DISCRETE AND CONTINUOUS
VARIABLES
Discrete Variables
• Discrete variables are variables which can
only take a finite number of values.
• All qualitative variables are discrete, such as
the colour of the eye or the region of a
country. But also quantitative variables can be
discrete: the size of shoes or the number of
semesters studied would be discrete because
the number of values these variables can take
is limited.
Continuous Variables
• Variables which can take an infinite number of
values are called continuous variables.
• Sometimes, it is said that continuous
variables are variables which are “measured
rather than counted”.
• Examples
Examples
• Time it takes to travel to university, the distance
between two planets.
• The crucial point is that continuous variables can, in
theory, take an infinite number of values
• For instance, the height of a person may be recorded
as 172 cm. However, the actual height on the
measuring tape might be 172.3 cm which was rounded
off to 172 cm.

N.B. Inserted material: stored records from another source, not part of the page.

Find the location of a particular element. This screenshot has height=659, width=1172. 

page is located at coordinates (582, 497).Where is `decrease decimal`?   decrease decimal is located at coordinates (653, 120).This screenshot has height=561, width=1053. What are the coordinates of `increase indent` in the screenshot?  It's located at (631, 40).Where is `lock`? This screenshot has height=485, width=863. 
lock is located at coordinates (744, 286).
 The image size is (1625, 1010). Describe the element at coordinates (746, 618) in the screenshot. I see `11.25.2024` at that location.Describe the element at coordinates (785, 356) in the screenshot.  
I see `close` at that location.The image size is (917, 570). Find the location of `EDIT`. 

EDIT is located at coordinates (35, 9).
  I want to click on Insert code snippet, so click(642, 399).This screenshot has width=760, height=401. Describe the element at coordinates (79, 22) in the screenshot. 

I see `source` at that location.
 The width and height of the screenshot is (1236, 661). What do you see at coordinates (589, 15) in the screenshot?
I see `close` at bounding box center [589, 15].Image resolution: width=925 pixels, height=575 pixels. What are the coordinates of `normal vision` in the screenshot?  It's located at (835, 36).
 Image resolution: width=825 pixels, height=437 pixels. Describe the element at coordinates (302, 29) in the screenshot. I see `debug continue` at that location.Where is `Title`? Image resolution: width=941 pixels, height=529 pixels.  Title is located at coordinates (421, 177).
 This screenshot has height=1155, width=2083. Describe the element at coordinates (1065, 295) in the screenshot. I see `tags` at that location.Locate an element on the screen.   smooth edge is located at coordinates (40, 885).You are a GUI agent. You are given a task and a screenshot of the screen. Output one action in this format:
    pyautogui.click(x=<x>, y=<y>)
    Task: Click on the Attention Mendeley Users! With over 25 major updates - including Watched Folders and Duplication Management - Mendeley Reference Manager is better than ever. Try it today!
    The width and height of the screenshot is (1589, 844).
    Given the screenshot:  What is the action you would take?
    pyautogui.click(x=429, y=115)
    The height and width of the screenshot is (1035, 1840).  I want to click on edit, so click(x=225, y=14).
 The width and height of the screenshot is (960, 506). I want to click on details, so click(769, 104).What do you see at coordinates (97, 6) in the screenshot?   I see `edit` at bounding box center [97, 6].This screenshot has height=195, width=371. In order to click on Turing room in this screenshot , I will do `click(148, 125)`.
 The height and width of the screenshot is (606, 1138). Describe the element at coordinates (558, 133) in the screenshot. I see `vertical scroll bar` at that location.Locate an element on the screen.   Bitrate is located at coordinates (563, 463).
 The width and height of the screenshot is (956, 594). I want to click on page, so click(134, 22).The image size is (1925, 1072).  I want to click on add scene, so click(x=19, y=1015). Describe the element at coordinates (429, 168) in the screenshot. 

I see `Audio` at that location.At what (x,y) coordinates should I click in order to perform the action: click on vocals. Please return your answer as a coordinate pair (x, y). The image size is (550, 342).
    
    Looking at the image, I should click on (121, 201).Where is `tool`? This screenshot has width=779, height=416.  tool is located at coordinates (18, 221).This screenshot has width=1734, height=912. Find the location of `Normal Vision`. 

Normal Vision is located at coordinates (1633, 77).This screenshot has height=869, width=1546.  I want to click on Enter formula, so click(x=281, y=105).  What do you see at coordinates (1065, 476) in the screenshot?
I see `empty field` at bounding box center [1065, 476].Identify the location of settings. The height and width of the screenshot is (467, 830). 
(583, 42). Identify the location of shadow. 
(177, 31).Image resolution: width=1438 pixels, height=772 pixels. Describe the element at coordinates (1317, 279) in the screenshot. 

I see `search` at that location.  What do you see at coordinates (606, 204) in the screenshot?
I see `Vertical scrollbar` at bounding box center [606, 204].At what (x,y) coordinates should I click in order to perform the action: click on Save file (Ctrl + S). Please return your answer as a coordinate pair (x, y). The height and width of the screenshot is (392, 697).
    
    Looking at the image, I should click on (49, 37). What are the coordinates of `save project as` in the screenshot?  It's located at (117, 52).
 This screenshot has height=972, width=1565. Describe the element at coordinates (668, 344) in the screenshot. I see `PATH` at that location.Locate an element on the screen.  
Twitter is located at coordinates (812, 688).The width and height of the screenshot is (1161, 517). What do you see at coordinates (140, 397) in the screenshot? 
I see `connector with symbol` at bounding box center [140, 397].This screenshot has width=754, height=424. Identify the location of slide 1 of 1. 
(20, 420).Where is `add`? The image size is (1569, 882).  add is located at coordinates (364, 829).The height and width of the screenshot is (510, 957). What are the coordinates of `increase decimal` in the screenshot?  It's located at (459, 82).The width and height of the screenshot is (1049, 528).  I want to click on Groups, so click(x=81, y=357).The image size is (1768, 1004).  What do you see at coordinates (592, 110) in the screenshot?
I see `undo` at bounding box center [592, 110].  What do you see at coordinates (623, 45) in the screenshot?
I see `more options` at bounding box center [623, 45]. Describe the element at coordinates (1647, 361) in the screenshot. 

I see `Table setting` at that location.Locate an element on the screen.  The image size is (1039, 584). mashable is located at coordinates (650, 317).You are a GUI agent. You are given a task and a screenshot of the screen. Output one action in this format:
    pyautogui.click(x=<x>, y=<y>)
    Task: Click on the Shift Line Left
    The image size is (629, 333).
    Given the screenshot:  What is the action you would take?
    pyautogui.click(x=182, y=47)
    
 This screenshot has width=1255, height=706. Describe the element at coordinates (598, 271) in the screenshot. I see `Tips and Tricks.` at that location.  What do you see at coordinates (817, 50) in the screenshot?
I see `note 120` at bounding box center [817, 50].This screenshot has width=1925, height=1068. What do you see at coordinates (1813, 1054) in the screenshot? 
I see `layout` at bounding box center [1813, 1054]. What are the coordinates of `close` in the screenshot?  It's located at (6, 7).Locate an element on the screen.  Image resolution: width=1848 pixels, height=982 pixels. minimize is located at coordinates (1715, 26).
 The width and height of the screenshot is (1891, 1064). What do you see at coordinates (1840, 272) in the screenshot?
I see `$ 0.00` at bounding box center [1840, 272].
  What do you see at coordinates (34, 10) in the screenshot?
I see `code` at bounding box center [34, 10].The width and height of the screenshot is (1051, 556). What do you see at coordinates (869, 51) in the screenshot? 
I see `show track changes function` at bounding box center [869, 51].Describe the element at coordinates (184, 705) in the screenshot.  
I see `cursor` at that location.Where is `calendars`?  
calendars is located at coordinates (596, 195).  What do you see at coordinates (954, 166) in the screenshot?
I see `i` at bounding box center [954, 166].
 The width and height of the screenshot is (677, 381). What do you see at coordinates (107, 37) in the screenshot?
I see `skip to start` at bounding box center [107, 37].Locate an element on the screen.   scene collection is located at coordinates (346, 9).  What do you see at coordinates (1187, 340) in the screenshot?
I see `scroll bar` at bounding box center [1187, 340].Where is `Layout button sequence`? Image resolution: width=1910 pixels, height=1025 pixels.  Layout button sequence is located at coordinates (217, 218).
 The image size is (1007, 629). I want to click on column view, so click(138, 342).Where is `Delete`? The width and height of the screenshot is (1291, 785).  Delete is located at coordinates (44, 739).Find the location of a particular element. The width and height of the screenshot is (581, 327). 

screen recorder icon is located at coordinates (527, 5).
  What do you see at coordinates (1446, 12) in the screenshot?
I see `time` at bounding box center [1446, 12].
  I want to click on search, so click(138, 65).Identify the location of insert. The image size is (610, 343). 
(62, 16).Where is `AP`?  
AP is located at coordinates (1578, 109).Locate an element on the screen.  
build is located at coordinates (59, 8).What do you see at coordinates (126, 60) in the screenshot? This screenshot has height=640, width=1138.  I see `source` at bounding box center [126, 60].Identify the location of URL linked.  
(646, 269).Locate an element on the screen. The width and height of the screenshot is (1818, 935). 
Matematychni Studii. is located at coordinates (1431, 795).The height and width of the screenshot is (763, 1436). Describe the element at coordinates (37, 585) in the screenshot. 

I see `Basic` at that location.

If one had a better measuring
instrument, we may have obtained 172.342 cm. But
the real height of this person is a number with
indefinitely many decimal places such as
172.342975328…..cm.
• No matter what we eventually report or obtain, a
variable which can take an infinite amount of values is
defined to be a continuous variable
Scales
• Different variables contain different amounts of
information. A useful classification of these
considerations is given by the concept of the
scale of a variable.
• Nominal scale
• Ordinal scale
• Continuous scale.
– Interval scale
– Ratio scale
– Absolute scale.
Nominal scale
• The values of a nominal variable cannot be
ordered.
• Examples are the gender of a person (male–
female) or the status of an application
(pending–not pending).
Ordinal scale
• The values of an ordinal variable can be ordered. However, the
differences between these values cannot be interpreted in a
meaningful way.
Example,
• The possible values of education level (none–primary education–
secondary education–university degree) can be ordered
meaningfully, but the differences between the values cannot be
interpreted.
• Likewise, the satisfaction with a product
• (unsatisfied – satisfied – very satisfied) is an ordinal variable
because the values this variable can take can be ordered, but the
differences between “unsatisfied– satisfied” and “satisfied–very
satisfied” cannot be compared in a numerical way.
Continuous scale
• The values of a continuous variable can be
ordered. Furthermore, the differences between
these values can be interpreted in a meaningful
way.
Example
• the height of a person refers to a continuous
variable because the values can be ordered (170
cm, 171 cm, 172 cm, …), and differences between
these values can be compared (the difference
between 170 and 171 cm is the same as the
difference between 171 and 172 cm).
• Continuous scale is divided further into
subscales
– Interval scale
– Ratio scale
– Absolute scale.
• Interval scale : Only differences between values, but not
ratios, can be interpreted.
An example : Temperature (measured in ◦C): the difference
between −2 ◦C and 4 ◦C is 6◦C, but the ratio of 4/−2 =−2 does
not mean that −4 ◦C is twice as cold as 2 ◦C.
• Ratio scale. Both differences and ratios can be interpreted.
An example is speed: 60 km/h is 40 km/h more than 20 km/h.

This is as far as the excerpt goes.